O filme, de 2007, é um documentário estadunidense sobre a violência e corrupção no Brasil, com um certo enfoque no ponto de vista dos próprios brasileiros. O documentário entrelaça diferentes histórias relacionadas à indústria dos seqüestros e aos casos de corrupção de Jáder Barbalho, que é apresentado como exemplo do ponto a que a corrupção institucionalizada, e sua tolerância, chegam no país.

Alguns brasileiros (e talvez gente de qualquer nacionalidade, efim) têm essa de não gostar quando estrangeiros falam mal do país, que estes não têm tal direito, que é exagero ou intriga, que os relatos são manipulados, que eles deviam olhar para o próprio umbigo antes de falar mal de outros. É como achar ruim que um careca aponte para nossa cabeça e diga que nosso cabelo está em chamas, quando nosso cabelo só está em brasa. É como se o Brasil fosse necessariamente OK, logo qualquer conclusão contrária é necessariamente errada. Afinal, corrupção e crime existem em qualquer lugar do mundo, não?

Fala sério! Tudo bem, talvez haja exagero e manipulação, mas mesmo quando se dá o devido desconto, mais bônus, ainda assim os níveis de criminalidade e corrupção no Brasil são absurdos para gente de país desenvolvido. O mais doloroso é a impressão que um longo tempo vivendo fora do país deixa, da resignação com que os próprios brasileiros aceitam tais problemas como dificuldades inescapáveis da vida.
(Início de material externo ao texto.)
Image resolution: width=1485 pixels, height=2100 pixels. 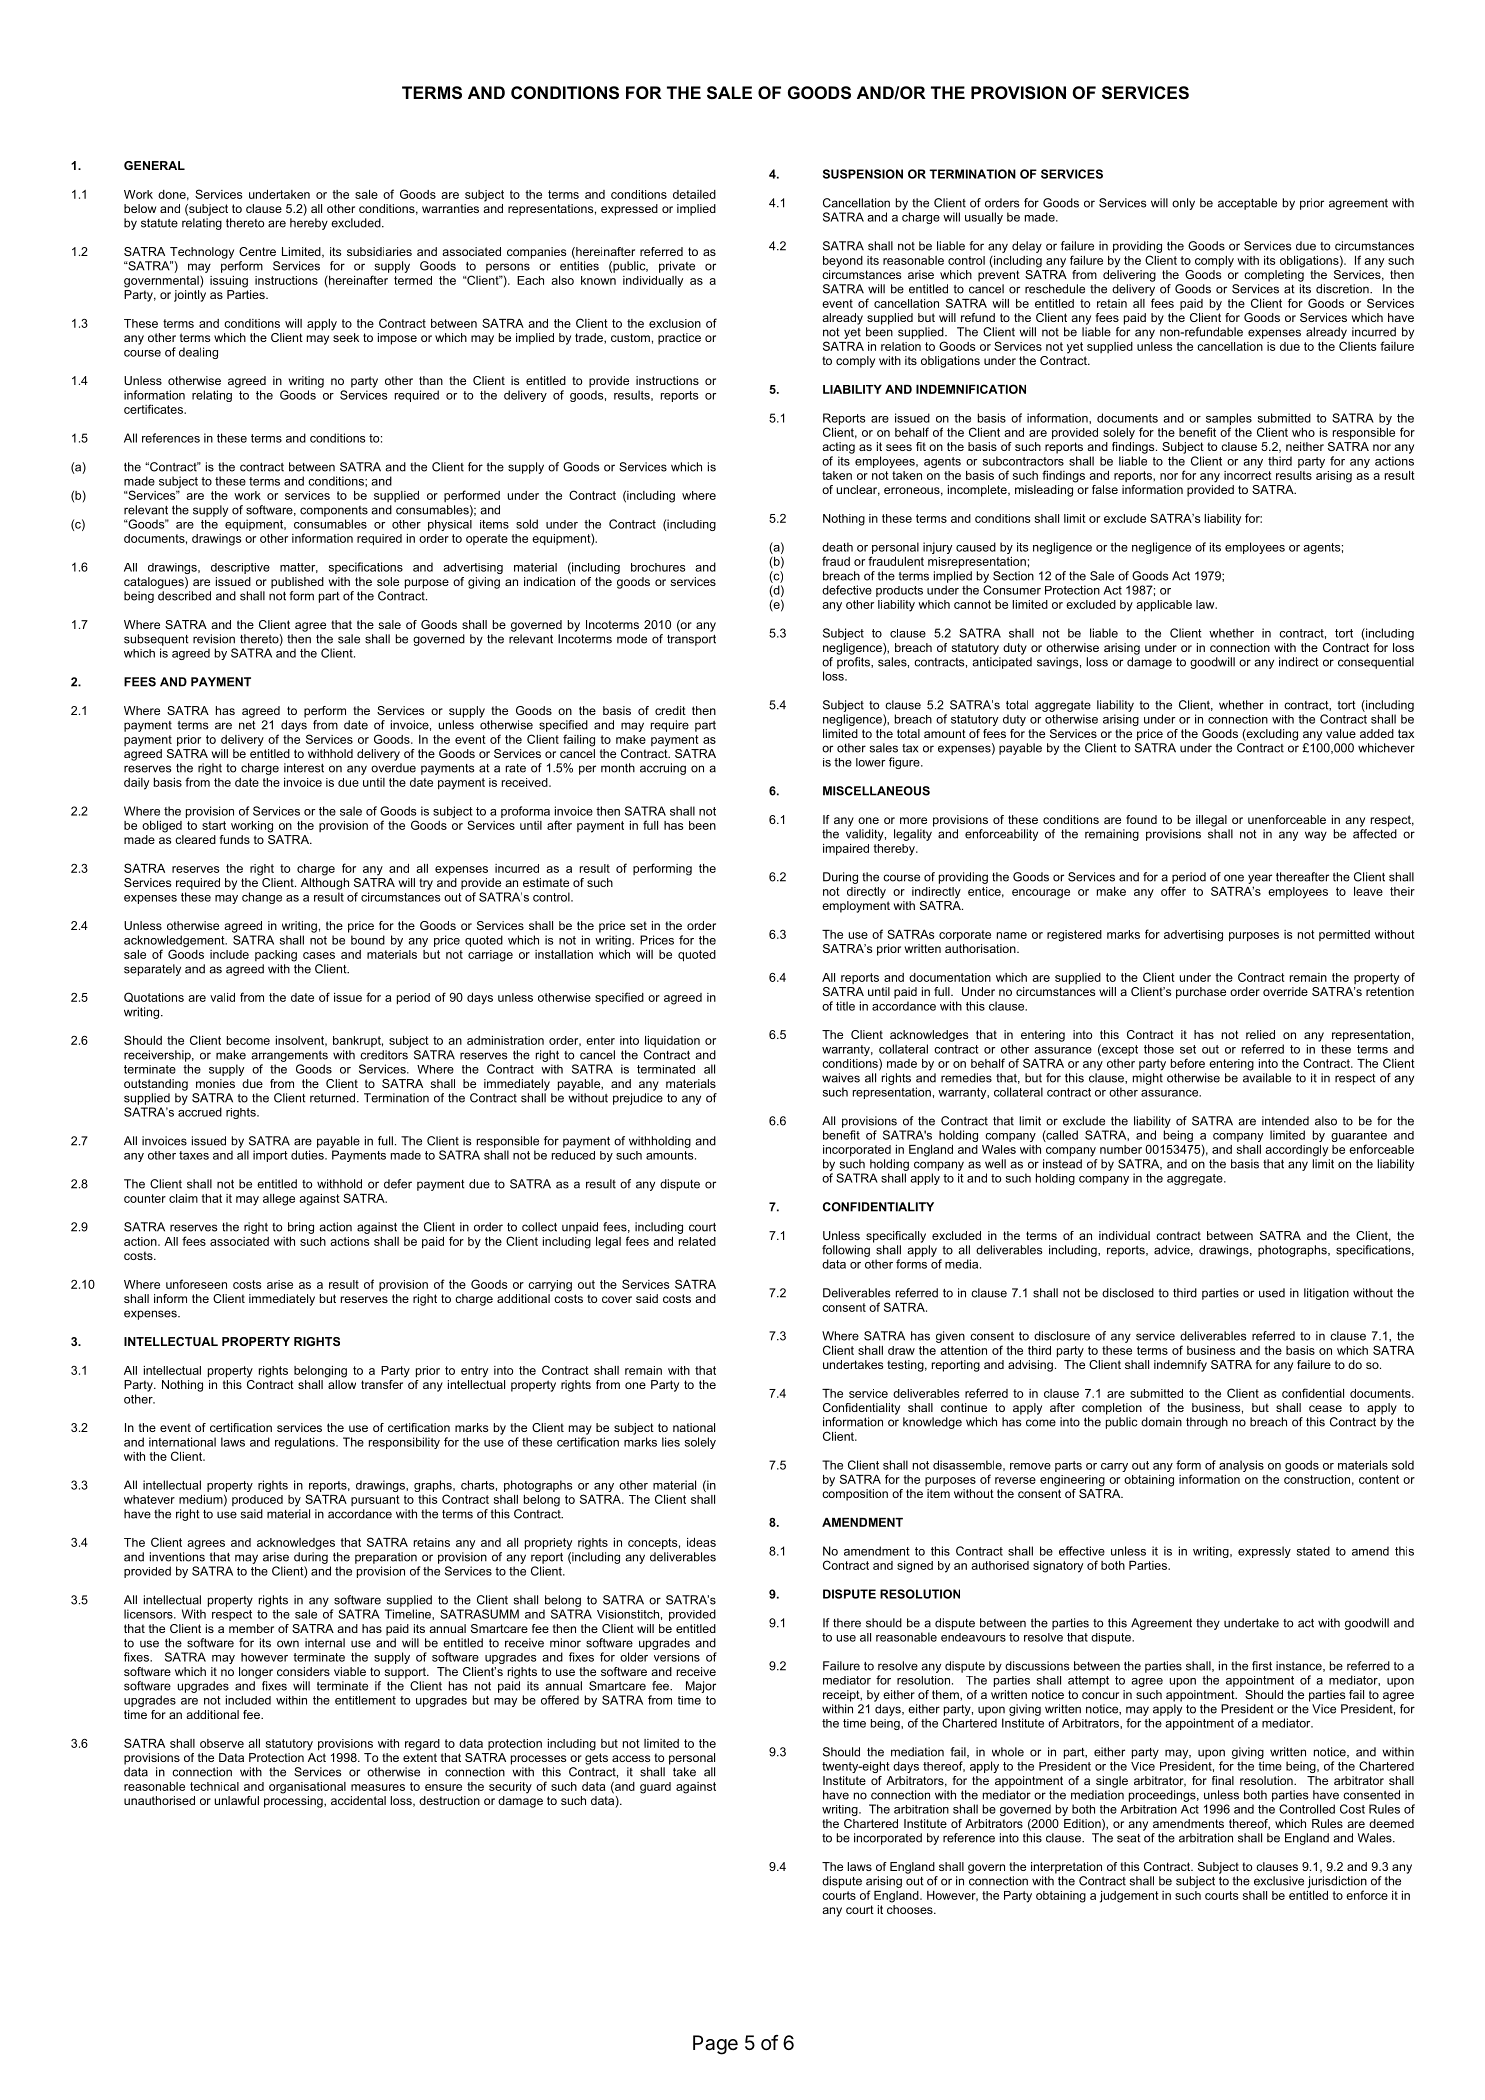 What do you see at coordinates (1247, 204) in the screenshot?
I see `acceptable` at bounding box center [1247, 204].
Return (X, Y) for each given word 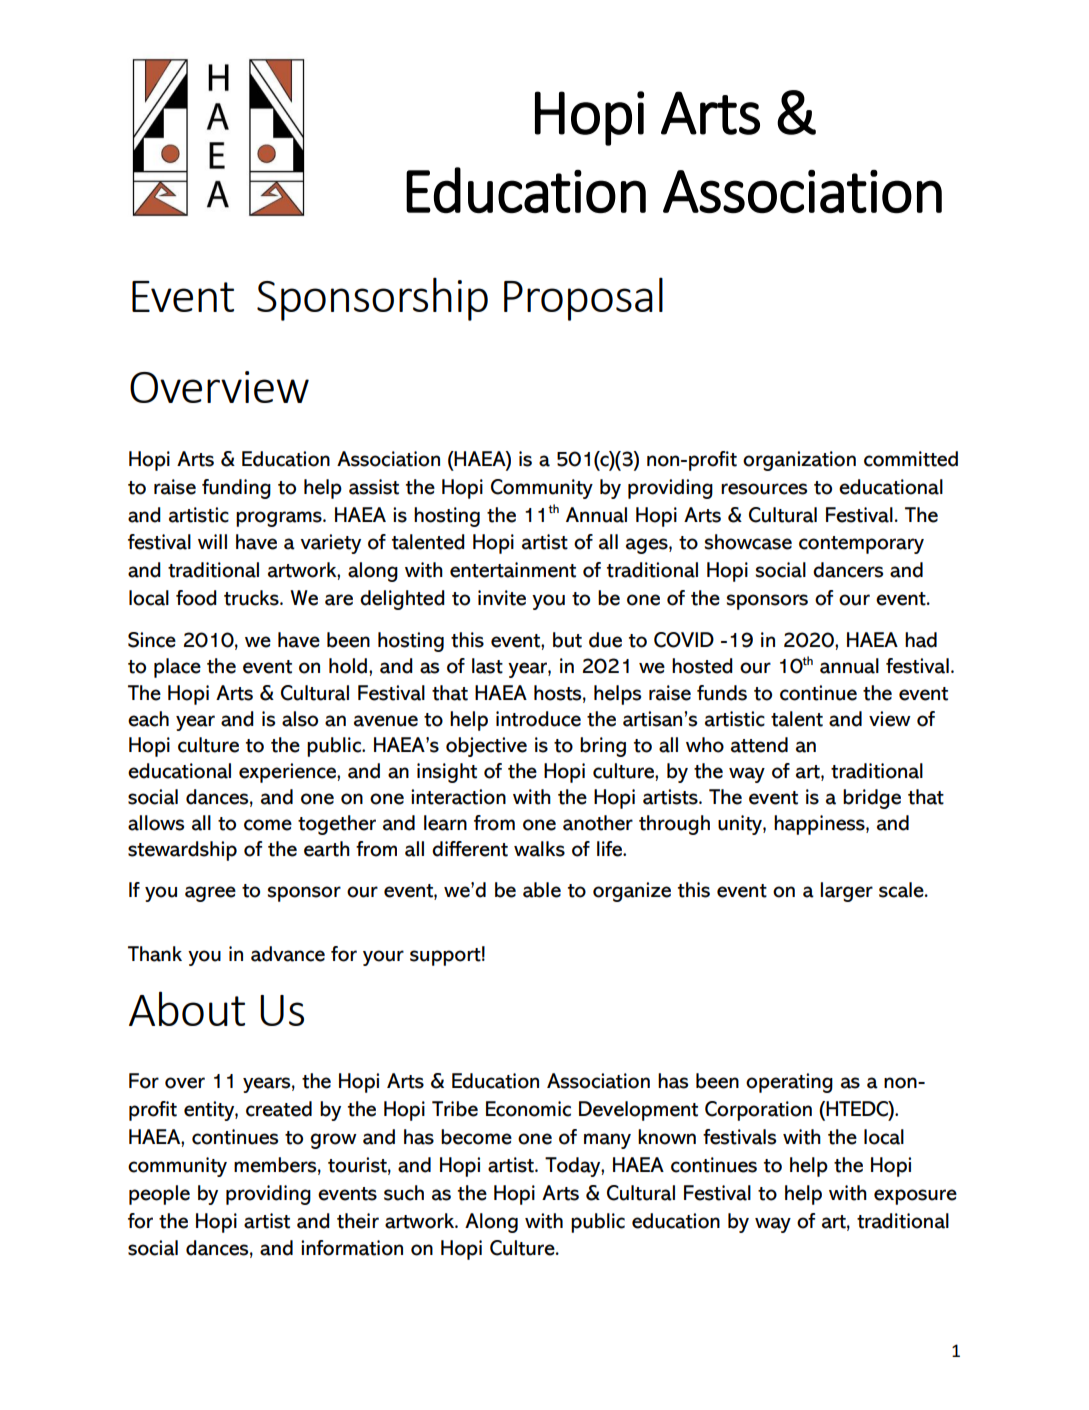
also (300, 719)
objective (486, 747)
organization (799, 461)
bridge (872, 799)
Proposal (583, 299)
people (159, 1195)
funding (236, 489)
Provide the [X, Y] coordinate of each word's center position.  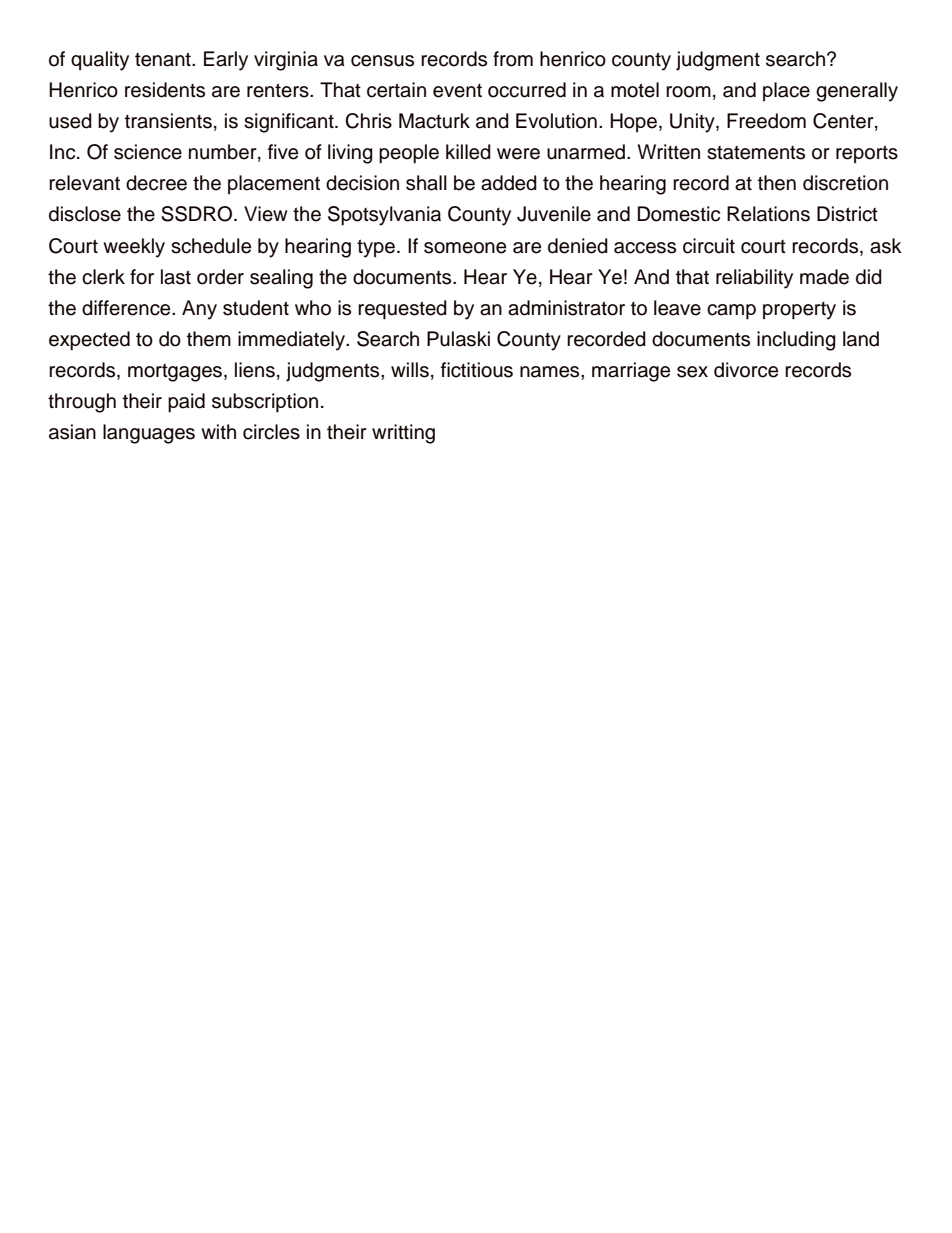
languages [149, 434]
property [799, 311]
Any [199, 310]
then [777, 183]
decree [156, 183]
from [513, 59]
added [509, 183]
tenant [164, 59]
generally [857, 92]
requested [402, 310]
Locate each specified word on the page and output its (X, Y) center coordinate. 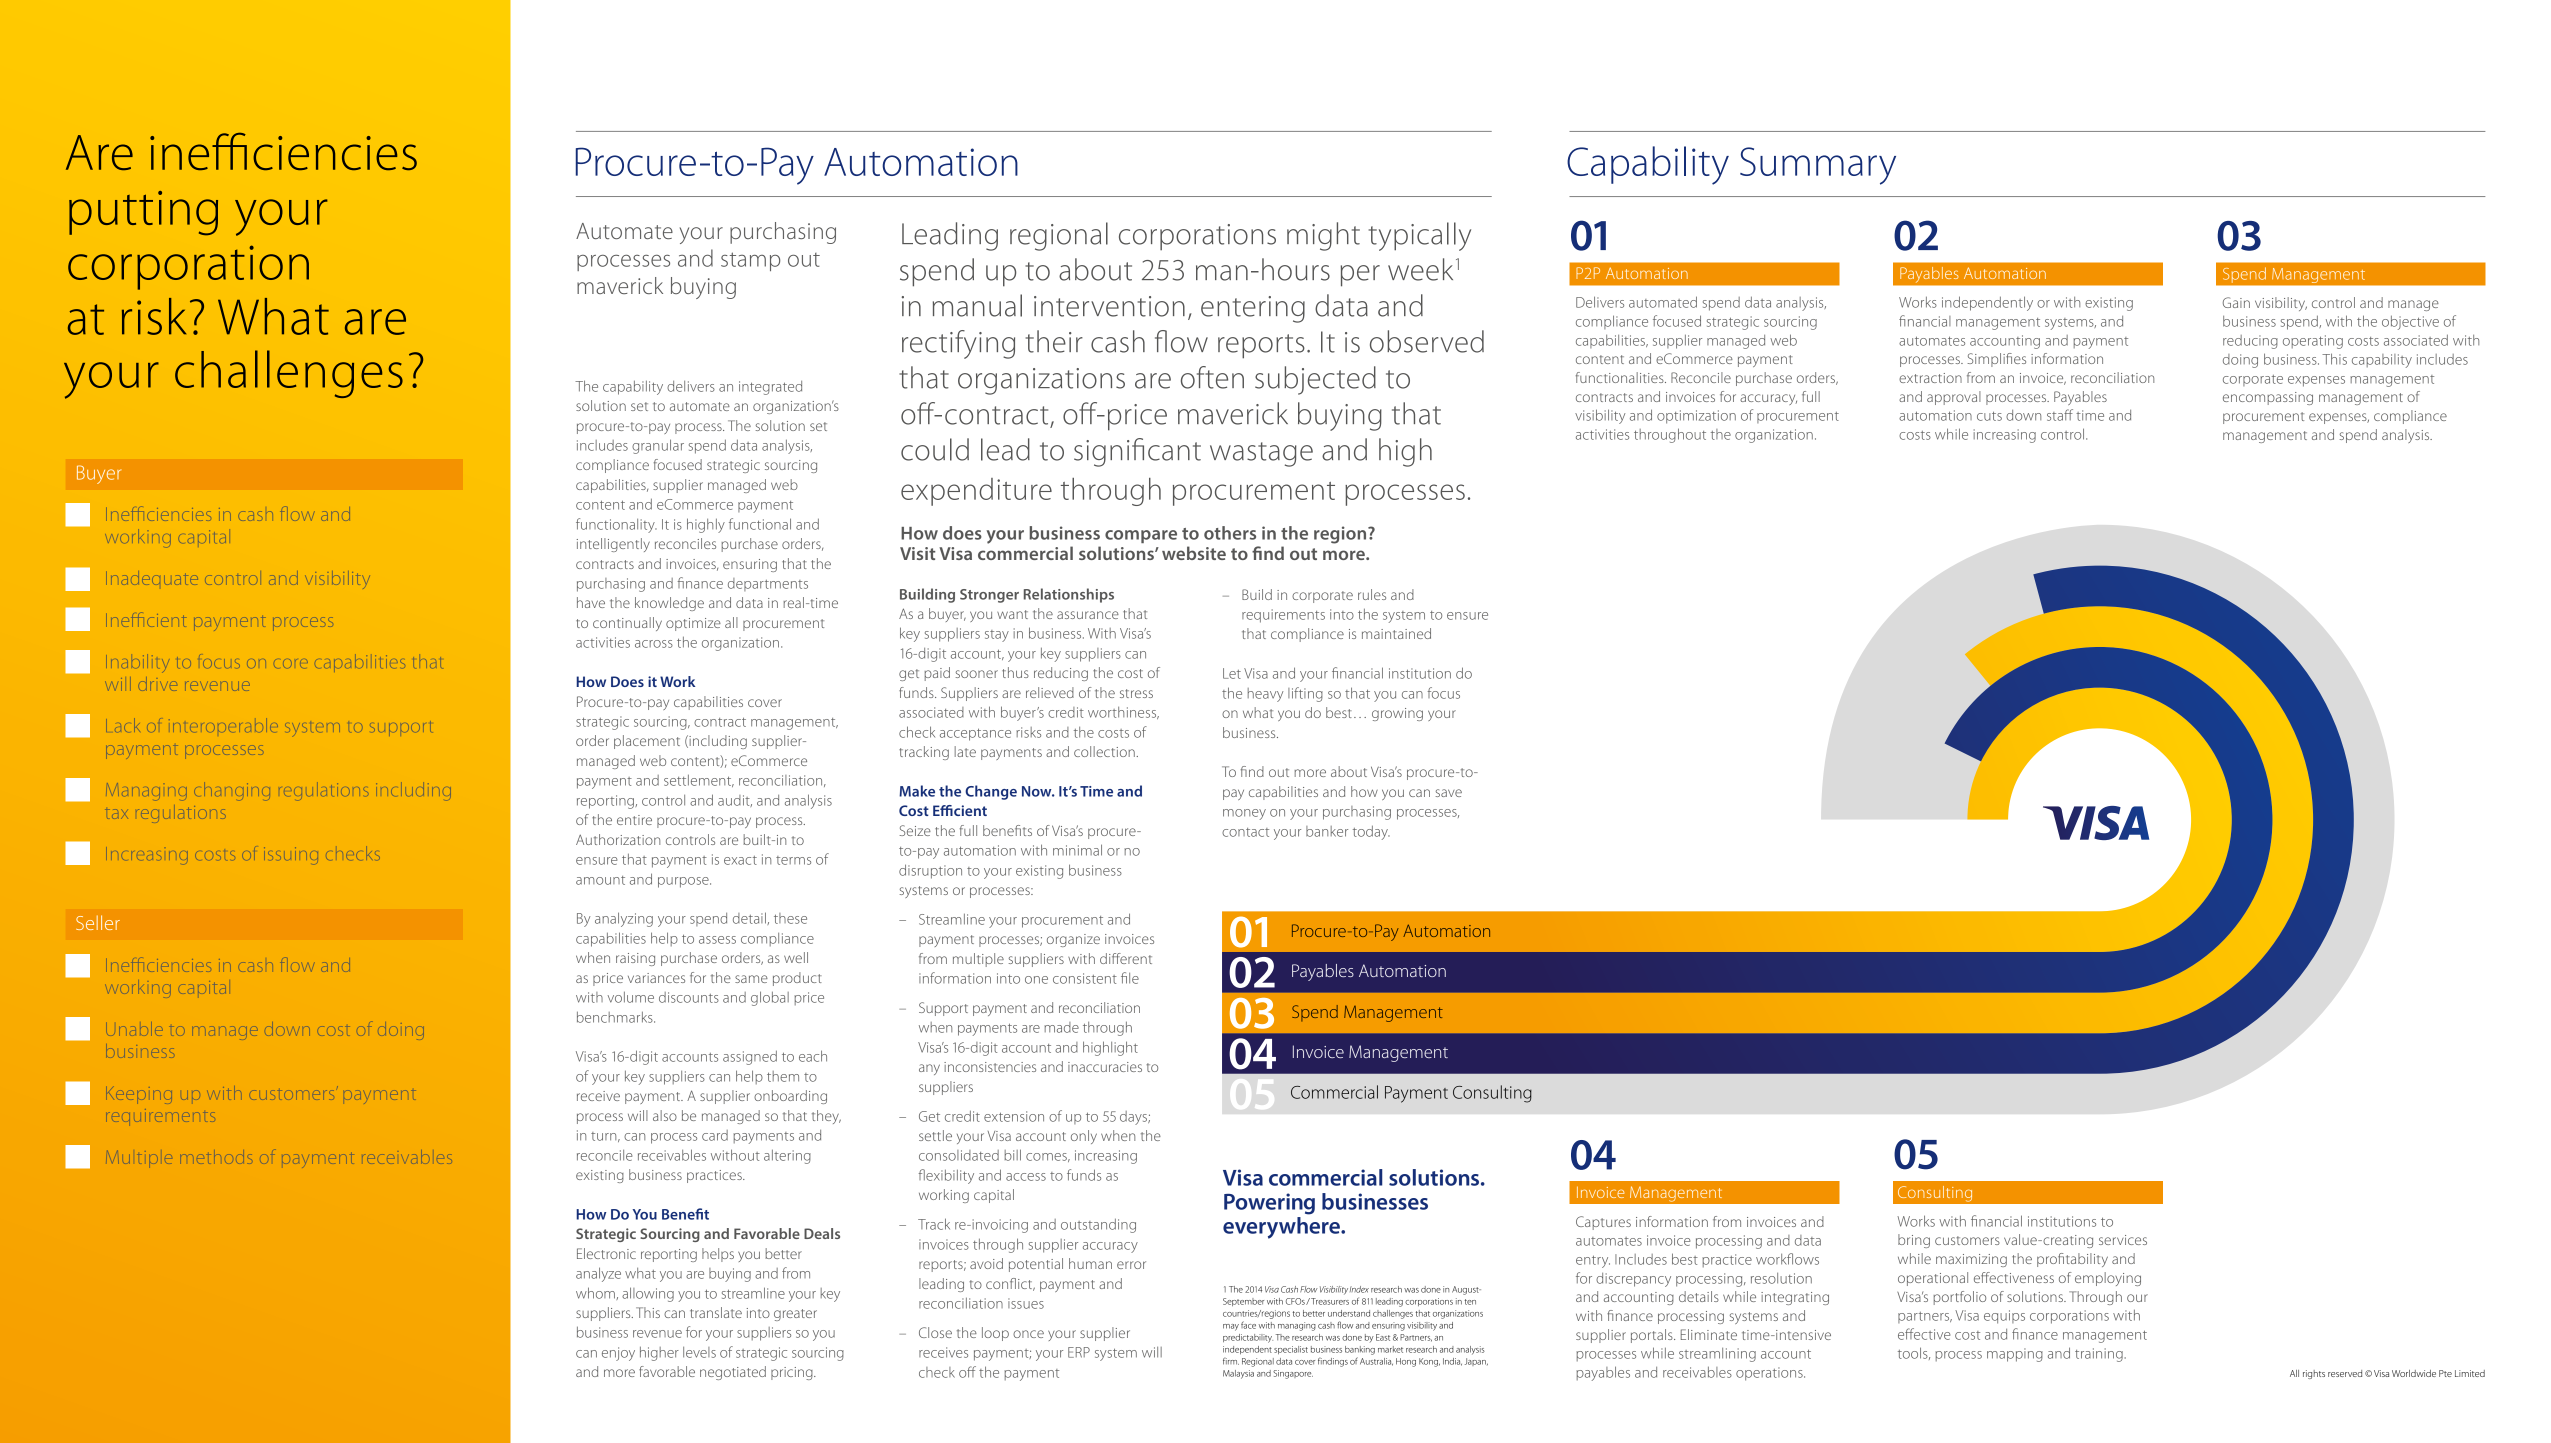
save (1449, 793)
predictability (1248, 1338)
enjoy (618, 1354)
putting (143, 213)
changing (232, 789)
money (1244, 814)
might (1323, 236)
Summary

Ainda tenho saudades dos amigos e da família, porém...

agosto 27, 2009

Visualizar

Se há algo que fere meus neurônios gramáticos (que já são poucos, diga-se) é o uso abusivo (e incorreto) de “visualizar” com o sentido de “ver” em e-mails e sites em português. Por exemplo:

“Clique aqui para visualizar a página”

Ao invés de:

“Clique aqui para ver a página”

UAU! Que chique!

Não! Deixa eu frisar melhor...

U-A-U! Chiquéééérrimo!

Imagine, “visualizar” é muuuuito mais sofisticado que “ver”! É mais chique, profissional, erudito, culto, elegante. “Ver” é verbinho chulo, de escola primária. Coisa de amador. Mas “visualizar”, não! De jeito nenhum! Para escrever “visualizar” você precisa de terno e gravata! Você precisa de MBA com pós-doutorado e credencial da Academia Brasileira de Letras. Uau! Você não nasceu para escrever “ver”, não senhor! Você nasceu para escrever “visualizar”!

E uma página de “visualizar” só pode ser BILHÕES de vezes mais sensacional que uma página só de “ver”. Eu disse bilhões? Eu quis dizer TRILHÕES! Tipo assim, deve conter a receita da cura do câncer, ou uma foto de Deus menino criando o Universo! Eu nem pensaria em gastar clique com página só de “ver”, mas com uma página de “visualizar”, nossa, como posso não clicar? Eu tenho que clicar!

***

Para começar, “visualizar” significa “converter em imagem real ou mental algo que não é diretamente visível”. Por exemplo, “Pedrinho visualizou (imaginou) um mundo sem fronteiras”. Ou então, “Joãozinho traçou um diagrama para visualizar a arquitetura do sistema”.

Tudo bem que, de um ponto de vista estritamente técnico, uma página web pode ser considerada a “visualização” do código digital que descreve a página. Do ponto de vista prático, porém, quem visita uma página web raramente preocupa-se com os aspectos qualitativos do código digital por trás dela, apenas com a imagem final na tela ou papel, diretamente. Logo, quem abre uma página web (ou e-mail, ou foto digital, ou vídeo), abre para “ver”, não para “visualizar”.

***

É isso, a gente se visualiza por aí.